### DATASET EXCERPTS
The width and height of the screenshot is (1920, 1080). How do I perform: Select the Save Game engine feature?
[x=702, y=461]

==

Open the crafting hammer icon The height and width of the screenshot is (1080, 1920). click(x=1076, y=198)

--

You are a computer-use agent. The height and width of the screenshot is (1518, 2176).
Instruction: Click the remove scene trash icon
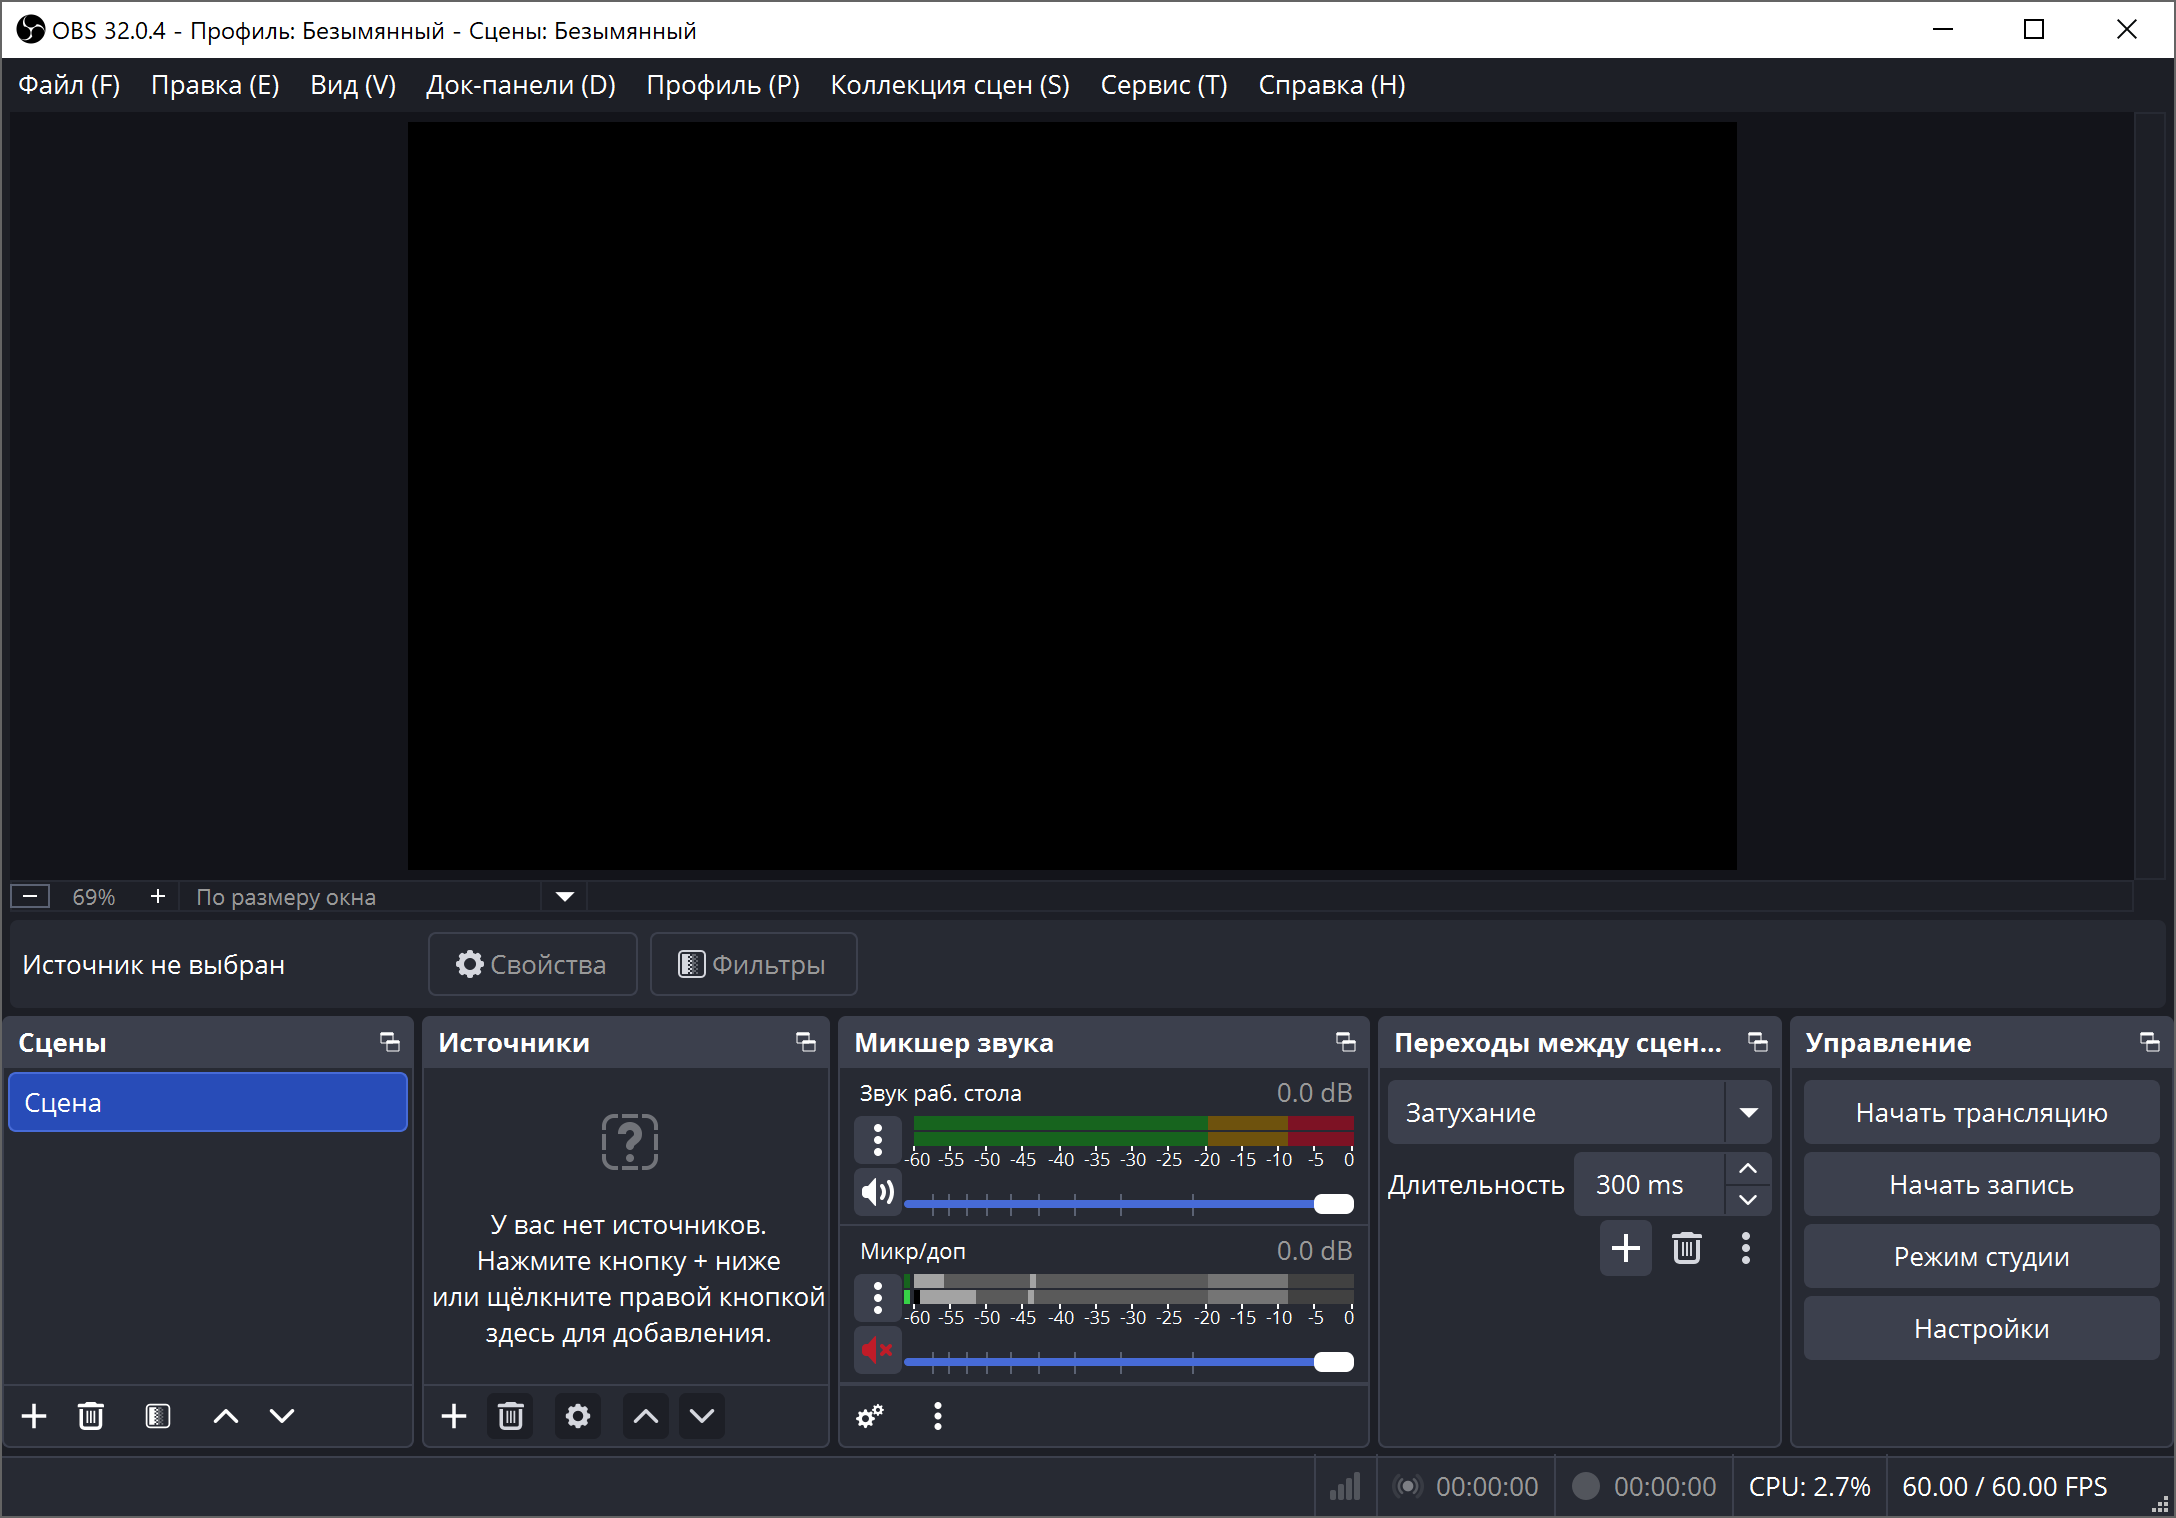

### EXERCISE DESCRIPTION
Copy out, exactly and alone, the lines of the entries above between the ones holding "You are a computer-use" and "Instruction: Click the", inclusive.

### ANSWER TO THE EXERCISE
You are a computer-use agent. The height and width of the screenshot is (1518, 2176).
Instruction: Click the remove scene trash icon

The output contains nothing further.